Cyclosilicate mineral

Alluaivite is a rare mineral of the eudialyte group, with complex formula written as Na19(Ca,Mn)6(Ti,Nb)3Si26O74Cl*2H2O. It is unique among the eudialyte group as the only titanosilicate (other representatives of the group are usually zirconosilicates). The two dual-nature minerals of the group, being both titano- and zirconosilicates, are labyrinthite and dualite. They both contain alluaivite module in their structures. Alluaivite is named after Mt. Alluaiv in Lovozero Tundry massif, Kola Peninsula, Russia, where it is found in ultra-agpaitic, hyperalkaline pegmatites.

==Notes on chemistry==
Alluaivite contains relatively high amounts of admixing strontium, cerium, potassium, and barium, with lesser amounts of substituting lanthanum and zirconium.

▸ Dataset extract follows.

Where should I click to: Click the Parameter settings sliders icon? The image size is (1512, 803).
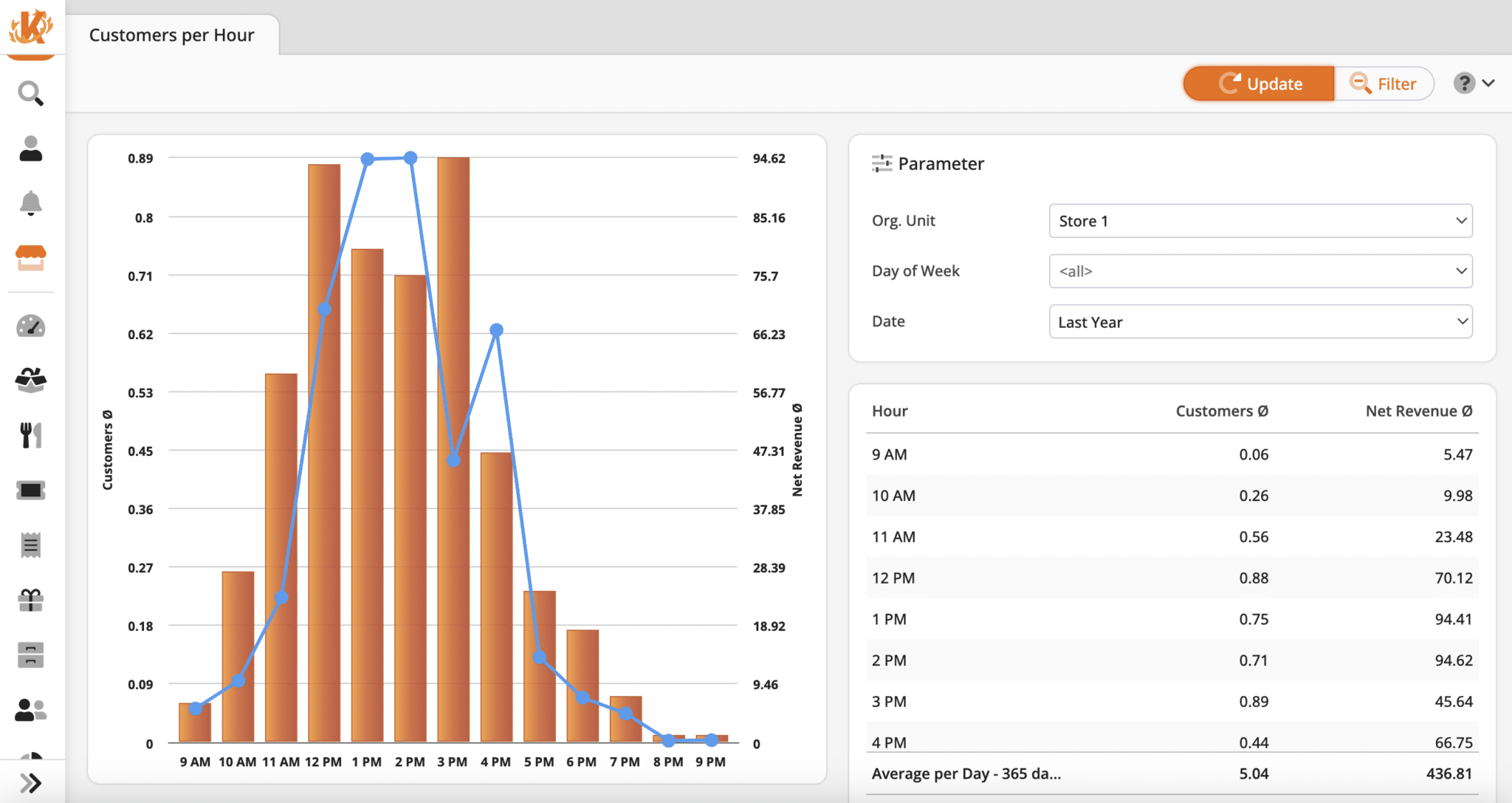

==Occurrence and association==
Alluaivite was found in ultra-agpaitic (highly alkaline) pegmatites on Mt. Alluaiv, Lovozero massif, Kola Peninsula, Russia – hence its name. Associating minerals are aegirine, arfvedsonite, eudialyte, nepheline, potassic feldspar, and sodalite.